For the KI quenching experiments, the maximum K_SV value for ALB was calculated at 100 °C (6.47 ± 0.53 mol⁻¹ L) and the minimum value was recorded at 80 °C (4.70 ± 0.57 mol⁻¹ L). For the GLO fraction, the maximum K_SV was found at 70 °C (6.65 ± 1.80 mol⁻¹ L) and the minimum at 80 °C (4.53 ± 1.50 mol⁻¹ L), while the highest value for the GLU fraction was recorded at 90 °C (4.38 ± 1.15 mol⁻¹ L) and the lowest one at 70 °C (1.37± 0.42 mol⁻¹ L) (Table 3). It seems that Trp residues are more exposed to the solvent at pH 7.0 and 25 °C in the GLO and less exposed in the GLU fractions. For the ALB and GLU fractions, heating caused an increase in regards to the accessibility of Trp with KI, which could suggest an unfolding of the molecule, with the exception of 70 °C. Within the tested temperature range, local heat-induced conformational changes that bury the Trp residues from the molecule surface occur in the GLO fractions.

4. Conclusions

In this study, detailed information on the thermal stability of phytochemical and protein fractions was provided, study that was based on the kinetic studies and fluorescence spectroscopy approaches, from the perspectives of preserving the phytochemical content during the industrial processing. Significant phytochemical content was observed in all the seven black rice milled fractions, hence supporting its potential use as functional ingredients in food and related applications, such as pharmaceutical. The thermal degradation of total polyphenols, anthocyanins, flavonoids, and antioxidant activity for each fraction was described by a first order kinetic model in terms of degradation rate and activation energy. Significantly, the phytochemical thermal stability in the different black rice flour milled fractions depended on the degree of grinding and sieving, the anthocyanins being the most heat labile and their degradation affecting the antioxidant activity.

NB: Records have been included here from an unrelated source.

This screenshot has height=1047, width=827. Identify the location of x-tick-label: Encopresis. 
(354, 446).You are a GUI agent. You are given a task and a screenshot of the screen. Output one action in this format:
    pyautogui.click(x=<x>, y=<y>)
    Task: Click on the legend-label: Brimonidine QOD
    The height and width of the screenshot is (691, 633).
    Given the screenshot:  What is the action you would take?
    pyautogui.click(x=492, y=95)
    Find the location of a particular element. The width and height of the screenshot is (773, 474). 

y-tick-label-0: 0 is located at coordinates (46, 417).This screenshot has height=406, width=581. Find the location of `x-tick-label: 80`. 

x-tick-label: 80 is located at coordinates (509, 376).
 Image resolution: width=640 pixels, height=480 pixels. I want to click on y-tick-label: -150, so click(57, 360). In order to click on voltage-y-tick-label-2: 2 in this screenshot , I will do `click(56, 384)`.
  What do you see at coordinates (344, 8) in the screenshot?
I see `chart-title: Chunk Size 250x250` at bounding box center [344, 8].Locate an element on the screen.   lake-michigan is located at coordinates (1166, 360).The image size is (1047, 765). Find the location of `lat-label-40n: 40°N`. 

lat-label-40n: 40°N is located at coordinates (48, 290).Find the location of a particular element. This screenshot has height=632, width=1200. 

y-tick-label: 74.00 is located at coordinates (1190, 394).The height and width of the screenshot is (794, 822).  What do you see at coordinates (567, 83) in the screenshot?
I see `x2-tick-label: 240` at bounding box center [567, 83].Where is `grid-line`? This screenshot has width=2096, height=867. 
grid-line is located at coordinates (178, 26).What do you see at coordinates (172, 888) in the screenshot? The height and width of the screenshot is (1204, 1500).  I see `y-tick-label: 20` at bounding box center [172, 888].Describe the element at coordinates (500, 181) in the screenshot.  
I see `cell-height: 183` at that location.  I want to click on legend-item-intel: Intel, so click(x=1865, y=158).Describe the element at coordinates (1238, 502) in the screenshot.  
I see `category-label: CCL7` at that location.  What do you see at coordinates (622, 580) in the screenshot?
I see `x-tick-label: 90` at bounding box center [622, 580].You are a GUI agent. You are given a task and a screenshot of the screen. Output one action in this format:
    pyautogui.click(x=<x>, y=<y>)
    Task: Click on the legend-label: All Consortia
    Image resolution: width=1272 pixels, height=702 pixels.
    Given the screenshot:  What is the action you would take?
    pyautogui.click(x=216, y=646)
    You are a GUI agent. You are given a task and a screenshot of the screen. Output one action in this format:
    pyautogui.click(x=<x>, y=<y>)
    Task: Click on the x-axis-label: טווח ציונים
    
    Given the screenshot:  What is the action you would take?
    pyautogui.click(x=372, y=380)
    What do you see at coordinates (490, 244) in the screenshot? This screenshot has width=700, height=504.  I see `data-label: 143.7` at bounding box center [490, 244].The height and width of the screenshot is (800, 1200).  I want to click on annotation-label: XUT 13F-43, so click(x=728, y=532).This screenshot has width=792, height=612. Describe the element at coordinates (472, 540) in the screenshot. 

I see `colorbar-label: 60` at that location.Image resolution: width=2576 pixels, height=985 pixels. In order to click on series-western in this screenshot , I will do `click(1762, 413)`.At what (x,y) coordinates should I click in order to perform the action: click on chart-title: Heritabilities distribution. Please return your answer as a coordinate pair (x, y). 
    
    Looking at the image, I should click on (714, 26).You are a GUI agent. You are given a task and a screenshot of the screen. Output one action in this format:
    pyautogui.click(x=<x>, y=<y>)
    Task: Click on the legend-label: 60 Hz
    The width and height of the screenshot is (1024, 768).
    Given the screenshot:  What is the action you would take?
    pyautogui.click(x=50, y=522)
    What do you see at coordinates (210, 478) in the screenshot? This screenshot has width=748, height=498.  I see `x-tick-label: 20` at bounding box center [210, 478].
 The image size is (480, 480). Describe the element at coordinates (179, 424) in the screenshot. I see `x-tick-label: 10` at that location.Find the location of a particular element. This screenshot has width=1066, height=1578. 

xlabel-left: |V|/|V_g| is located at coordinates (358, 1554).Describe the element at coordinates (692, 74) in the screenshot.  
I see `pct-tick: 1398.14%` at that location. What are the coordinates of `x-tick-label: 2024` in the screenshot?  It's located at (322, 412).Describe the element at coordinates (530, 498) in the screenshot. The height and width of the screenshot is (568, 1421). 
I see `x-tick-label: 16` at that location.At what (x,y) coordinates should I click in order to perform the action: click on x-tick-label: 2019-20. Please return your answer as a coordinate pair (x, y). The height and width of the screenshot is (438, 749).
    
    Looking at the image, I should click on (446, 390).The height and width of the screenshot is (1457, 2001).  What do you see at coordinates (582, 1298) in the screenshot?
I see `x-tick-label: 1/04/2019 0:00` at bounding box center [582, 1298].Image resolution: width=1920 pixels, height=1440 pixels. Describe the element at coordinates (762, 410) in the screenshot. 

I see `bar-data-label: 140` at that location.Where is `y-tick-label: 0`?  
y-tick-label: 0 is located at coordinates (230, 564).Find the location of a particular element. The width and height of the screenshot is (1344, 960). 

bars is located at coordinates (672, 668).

The SDS-PAGE analysis revealed the presence of the albumin fractions, with molecular weights ranging from 13 to 50 kDa, glutelin between 13–25 kDa and 35 kDa, whereas the globulin bands were estimated to correspond to 12–17 kDa, 20–27 kDa, and 50–70 kDa.

Thermal denaturation studies were performed to observe the conformational changes that involve the local reorientation of the tryptophan and tyrosine residues. The intrinsic fluorescence experiments revealed that tryptophan and tyrosine residues are exposed to the solvent at 25 °C, whereas the heat treatment caused a folding process at the lower temperatures and an unfolding process at higher temperatures. Quenching studies revealed the highest accessibility of the intrinsic chromophores to acrylamide for the globuline fractions, whereas the variation of the quenching constants values pointed out the sequential character of the structural and conformational changes induced by the thermal treatment. These results may be further used in the food industry and other food or nonfood sectors to formulate new products with high functionality.